Invece, Beppe Viola è cresciuto in via Lomellina, lontana 70 minuti a
piedi da Corso Magenta, dove c'è il collegio San Carlo per i bambini che
nascono italo-anglofoni, e vicina 4 minuti, sempre a piedi, da via Sismondi, dove abitava Jannacci, suo grande
amico. Lì ha morosato con la Franca, donna che ha sposato e con la quale
ha fatto quattro figli, mantenuti tutti tramite stipendio da giornalista col tesserino, però non tesserato. «Trattare
Viola come un giornalista che fa ridere o un umorista che si guadagna il
pane facendo servizi sportivi per la tv è un modo per allontanarlo», scrive Stefano
Bartezzaghi, nell'introduzione a Vite vere compresa la mia (Quodlibet,
pagg. 288 pagine, euro 17), il libro-raccolta delle vite di Viola,
Gianni Rivera, Pozzetto, che Beppe pubblicò nell'81 per la Milano Libri
Edizioni, la stessa casa editrice che fondò Linus. Bartezzaghi non
spiega cosa sarebbe meglio dire per avvicinarsi a Beppe Viola (breve
bio: giornalista Rai, morto in redazione nell'82, a 43 anni, mentre
veniva montato un suo servizio su Inter-Napoli, mai avute troppe
promozioni).
Viola si spiega benissimo da solo, basta leggere Vite vere compresa la
mia, che sembra scritto dopodomani, sebbene racconti, di sguincio, una
città che ci si affanna a definire sparita, ma che è, più che altro, nascosta. La Milano di Jannacci e Cochi e
Renato che insieme non facevano brainstorming bensì bevute di bianchino
spruzzato col campari «e abbellito col limone», la Milano senza la darsena color Vodaphone e col Matarel
(trattoria a Brera), che ha da poco perso il suo gestore, uno che se gli
ordinavi una mozzarella ti dava del turista se era di buon umore e del
terrone se era di ottimo umore. La Milano che si teneva in forma perché
sapeva di essere più struggente che bella e oggi pretende di essere solo
bella, si esibisce, ospita l'Expo e lo fa un po' a forma di sagra, come avrebbe fatto Roma, ma
mille volte meglio, perché è pur sempre Milano. Non è sparita, però si
nasconde perché è diventata più provinciale come accade quando si vuole essere per forza internazionali. E nasconde
anche quelli come Viola, uno che scriveva liberamente di terroni che
abitavano vicino ai giardinetti di Viale Argonne senza che nessuno riuscisse a sentirsi offeso; inceneriva chi salmodiava
sull'inutilità del calcio senza capire che un popolo, senza partite di
cui parlare, è costretto a parlare di politica, cioè a fare la guerra; era capace di pagine di misericordia verso i
ladri della sua macchina («i giornali sul cruscotto li ho letti tutti,
buttateli pure») ma non verso i tennisti «borghesucci di carriera» che
avevano dimenticato il loro pubblico di «proletari in attesa».
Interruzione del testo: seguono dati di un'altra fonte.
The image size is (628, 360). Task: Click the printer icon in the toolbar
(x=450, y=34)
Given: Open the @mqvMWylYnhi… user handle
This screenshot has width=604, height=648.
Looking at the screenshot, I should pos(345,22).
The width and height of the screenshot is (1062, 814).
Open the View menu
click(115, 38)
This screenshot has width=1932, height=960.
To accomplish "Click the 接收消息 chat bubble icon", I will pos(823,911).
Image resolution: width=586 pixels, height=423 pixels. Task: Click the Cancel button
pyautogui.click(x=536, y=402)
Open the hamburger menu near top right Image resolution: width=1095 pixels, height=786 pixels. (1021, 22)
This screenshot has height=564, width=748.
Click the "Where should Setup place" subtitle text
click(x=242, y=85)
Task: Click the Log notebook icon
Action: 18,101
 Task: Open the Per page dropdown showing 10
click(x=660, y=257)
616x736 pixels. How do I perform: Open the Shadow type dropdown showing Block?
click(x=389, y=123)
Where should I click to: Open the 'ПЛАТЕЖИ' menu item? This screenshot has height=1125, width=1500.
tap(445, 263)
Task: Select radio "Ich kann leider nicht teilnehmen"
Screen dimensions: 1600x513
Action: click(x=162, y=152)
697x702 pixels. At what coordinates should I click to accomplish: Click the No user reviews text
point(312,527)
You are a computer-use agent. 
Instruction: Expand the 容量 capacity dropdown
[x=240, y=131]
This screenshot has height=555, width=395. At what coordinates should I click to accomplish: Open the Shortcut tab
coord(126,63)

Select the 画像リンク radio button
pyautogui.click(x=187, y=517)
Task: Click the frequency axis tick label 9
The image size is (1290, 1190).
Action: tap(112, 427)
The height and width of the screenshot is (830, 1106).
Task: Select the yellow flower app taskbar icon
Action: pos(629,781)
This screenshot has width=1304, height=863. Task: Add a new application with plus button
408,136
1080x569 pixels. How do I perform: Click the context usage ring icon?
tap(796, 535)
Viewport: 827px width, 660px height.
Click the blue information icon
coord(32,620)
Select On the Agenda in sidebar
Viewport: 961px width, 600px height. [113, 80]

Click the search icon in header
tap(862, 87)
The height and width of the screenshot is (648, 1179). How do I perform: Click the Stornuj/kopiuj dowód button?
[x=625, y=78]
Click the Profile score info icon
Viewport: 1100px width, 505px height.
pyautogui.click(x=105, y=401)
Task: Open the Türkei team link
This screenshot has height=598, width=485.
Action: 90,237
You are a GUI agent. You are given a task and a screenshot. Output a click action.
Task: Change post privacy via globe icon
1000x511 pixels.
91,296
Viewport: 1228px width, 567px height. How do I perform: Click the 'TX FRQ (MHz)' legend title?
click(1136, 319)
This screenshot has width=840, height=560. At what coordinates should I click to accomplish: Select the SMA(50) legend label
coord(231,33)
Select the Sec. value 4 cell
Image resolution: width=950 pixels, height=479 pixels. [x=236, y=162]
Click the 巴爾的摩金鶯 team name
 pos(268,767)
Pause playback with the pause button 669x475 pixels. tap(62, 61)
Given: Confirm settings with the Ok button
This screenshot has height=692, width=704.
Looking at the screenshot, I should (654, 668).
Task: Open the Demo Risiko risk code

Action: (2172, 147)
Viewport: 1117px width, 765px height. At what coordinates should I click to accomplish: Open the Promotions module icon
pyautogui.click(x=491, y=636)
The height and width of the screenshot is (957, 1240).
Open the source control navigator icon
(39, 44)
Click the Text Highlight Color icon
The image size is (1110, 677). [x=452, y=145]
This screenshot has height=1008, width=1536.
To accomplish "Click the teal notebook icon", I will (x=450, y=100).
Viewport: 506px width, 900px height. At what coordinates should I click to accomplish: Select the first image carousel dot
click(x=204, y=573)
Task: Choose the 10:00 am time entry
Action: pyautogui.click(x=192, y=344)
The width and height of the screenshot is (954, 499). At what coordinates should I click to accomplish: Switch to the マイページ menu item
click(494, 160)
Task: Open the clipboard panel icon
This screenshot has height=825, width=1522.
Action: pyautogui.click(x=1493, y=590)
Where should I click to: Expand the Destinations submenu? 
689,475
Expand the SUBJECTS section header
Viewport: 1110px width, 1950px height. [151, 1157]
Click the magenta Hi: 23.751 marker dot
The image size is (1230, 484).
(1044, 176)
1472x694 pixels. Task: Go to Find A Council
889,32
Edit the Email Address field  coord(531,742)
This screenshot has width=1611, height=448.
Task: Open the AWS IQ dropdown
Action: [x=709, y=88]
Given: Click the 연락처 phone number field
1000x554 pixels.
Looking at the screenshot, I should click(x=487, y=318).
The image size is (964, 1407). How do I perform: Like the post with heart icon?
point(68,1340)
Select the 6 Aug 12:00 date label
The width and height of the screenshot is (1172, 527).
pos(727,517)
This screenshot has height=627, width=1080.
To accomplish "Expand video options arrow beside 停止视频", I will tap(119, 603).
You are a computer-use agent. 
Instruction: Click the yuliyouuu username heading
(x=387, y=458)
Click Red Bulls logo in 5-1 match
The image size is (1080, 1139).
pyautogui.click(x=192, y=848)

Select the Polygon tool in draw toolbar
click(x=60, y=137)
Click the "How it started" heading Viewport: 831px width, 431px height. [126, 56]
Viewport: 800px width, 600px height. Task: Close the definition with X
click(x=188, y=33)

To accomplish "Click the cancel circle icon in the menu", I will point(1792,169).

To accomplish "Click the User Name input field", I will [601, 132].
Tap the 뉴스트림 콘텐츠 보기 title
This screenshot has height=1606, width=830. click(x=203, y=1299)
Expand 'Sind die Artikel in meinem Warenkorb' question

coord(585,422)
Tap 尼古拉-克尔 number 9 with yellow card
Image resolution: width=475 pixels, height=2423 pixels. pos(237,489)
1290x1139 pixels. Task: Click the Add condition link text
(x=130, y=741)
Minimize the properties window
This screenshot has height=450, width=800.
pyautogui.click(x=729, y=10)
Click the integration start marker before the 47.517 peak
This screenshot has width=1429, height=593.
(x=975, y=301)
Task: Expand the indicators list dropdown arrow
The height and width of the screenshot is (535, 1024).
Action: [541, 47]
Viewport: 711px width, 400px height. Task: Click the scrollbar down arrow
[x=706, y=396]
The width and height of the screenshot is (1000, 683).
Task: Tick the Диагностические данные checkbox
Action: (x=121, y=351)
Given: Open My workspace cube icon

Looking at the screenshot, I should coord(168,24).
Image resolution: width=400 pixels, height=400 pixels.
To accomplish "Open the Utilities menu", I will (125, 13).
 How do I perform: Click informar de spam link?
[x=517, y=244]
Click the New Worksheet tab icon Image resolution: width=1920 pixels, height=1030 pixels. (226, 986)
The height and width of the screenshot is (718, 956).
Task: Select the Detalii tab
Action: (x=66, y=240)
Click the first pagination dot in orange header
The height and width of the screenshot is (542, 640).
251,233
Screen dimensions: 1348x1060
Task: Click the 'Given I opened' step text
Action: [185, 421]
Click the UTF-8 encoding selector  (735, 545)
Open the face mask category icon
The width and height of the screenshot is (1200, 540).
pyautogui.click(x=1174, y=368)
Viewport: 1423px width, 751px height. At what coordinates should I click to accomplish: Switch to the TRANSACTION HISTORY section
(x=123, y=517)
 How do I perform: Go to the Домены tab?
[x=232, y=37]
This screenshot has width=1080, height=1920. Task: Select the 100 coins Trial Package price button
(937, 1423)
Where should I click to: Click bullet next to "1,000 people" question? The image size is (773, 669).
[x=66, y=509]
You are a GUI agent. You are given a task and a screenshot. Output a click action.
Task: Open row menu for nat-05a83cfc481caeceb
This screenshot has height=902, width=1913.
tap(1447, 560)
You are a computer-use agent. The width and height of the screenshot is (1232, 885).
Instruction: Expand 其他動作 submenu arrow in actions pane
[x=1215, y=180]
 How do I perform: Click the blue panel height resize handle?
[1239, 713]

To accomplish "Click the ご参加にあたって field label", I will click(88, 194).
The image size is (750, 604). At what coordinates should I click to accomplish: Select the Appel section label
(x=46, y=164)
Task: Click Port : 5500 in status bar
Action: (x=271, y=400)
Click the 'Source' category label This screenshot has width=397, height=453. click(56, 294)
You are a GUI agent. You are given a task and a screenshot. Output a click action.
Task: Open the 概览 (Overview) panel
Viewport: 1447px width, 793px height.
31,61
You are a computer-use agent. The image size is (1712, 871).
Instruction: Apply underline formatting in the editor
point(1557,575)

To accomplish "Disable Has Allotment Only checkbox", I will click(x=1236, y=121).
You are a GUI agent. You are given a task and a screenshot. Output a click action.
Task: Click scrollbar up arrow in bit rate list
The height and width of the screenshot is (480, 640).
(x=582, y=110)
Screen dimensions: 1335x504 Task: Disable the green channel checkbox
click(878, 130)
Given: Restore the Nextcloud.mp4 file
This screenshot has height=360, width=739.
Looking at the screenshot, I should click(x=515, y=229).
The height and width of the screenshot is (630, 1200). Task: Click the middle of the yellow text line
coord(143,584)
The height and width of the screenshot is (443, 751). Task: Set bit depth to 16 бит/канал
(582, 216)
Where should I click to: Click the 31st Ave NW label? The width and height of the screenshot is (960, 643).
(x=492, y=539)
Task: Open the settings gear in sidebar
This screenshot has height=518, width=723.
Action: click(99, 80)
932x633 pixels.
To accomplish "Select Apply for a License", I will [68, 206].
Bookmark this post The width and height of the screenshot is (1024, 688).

Immune all'inglese, Viola ha vissuto soprattutto tra gli studi Rai di
Corso Sempione e San Siro (stadio), il «luogo di esasperato romanticismo
dalle 14.30 alle 16.15 di ogni domenica» che gli dava il pane, godendosi flusso della sua intelligenza che spogliava
sempre tutto tanto che sembrava cinismo. «Ma la voce della coscienza»,
scrisse Beppe e aggiunse: «Toh, anche lei a Milano?». Non poteva essere cinico uno che viveva in una città dove
s'incontra la voce della coscienza per strada: per questo Milano ha
salvato l'Italia e la salverà di nuovo, compresa Roma, che tanto dista
solo 2 ore e mezza di treno Alta velocità.